The ensemble-learning analogy comes naturally to a technologist: don't worship "one elegant grand theory explaining a whole field" (e.g., "scaling laws explain everything in AI") — that's the hedgehog trap; robust judgment comes from weighting and ensembling many lenses. Same with parenting — don't convert to any single school (attachment, tiger, Montessori); take a bit from each and keep re-weighting based on the child's actual response, the fox-parent way. The more certain you are that one framework explains it all, the more you should suspect you're overfitting.
The inside view reasons from a case's specifics — "my project is special, three weeks will do." The outside view first finds a reference class (a set of similar cases) and looks at its base rate — "of the last 10 similar projects, how many finished on time?" The superforecaster's first commandment: anchor on the base rate, then adjust for this case's specifics, never starting from a blank slate.

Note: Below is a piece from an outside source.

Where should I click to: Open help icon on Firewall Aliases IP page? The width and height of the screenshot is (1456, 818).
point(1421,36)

Non-trivial: (1) We systematically ignore base rates because the inside story is vivid while the reference class is dull — the root of the planning fallacy: nearly everyone underestimates how long a renovation, a paper, or a project will take, because each time it feels "different this time." (2) This is just another name for Bayesian updating: the base rate is the prior, the case-specific evidence is the likelihood, and the right move is to start from the prior and adjust by evidence strength. Starting from the inside view = discarding the prior and estimating from scratch, with absurdly high variance. (3) The key skill is choosing the reference class: too narrow ("a project exactly like mine") collapses back to the inside view; too broad loses information. A good reference class is similar on the structural features that decide success.

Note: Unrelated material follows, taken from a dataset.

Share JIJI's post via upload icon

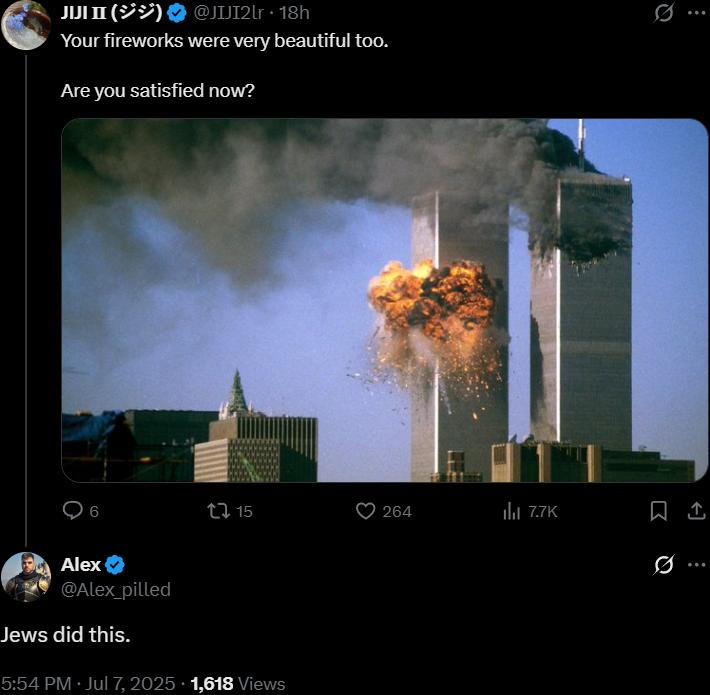[x=696, y=511]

Practice: before any estimate leaves your mouth, ask "what class of thing is this, and what's that class's track record." Write that number down as the anchor, then discuss what's special about yours.
Large infrastructure almost always runs late and over budget — because every project team uses the inside view to tell a "we'll manage better this time" story, ignoring the cold reference-class base rate. "Reference-class forecasting" was later written into some public-investment guidance: it mandates pulling the real overrun distribution of similar projects as the starting point, then adjusting. Just changing the starting point made forecasts dramatically more reliable.
Scheduling an AI feature, the team's inside view is "the spec is clear, two weeks is enough." Outside view: dig out the actual delivery of the last 10 sprints; the base rate might be "two-week claims took a median of five weeks" — that's your prior, then fine-tune for what's genuinely special this time. This dovetails with Bayesian Thinking (Day 7): the base rate is the prior. In distributed systems, estimating a node class's failure rate works the same — don't reason about "this one server" in a vacuum; look at the historical failure distribution of a whole fleet of the same model, a far more reliable starting point. The outside view isn't pessimism — it's putting the prior back where it belongs.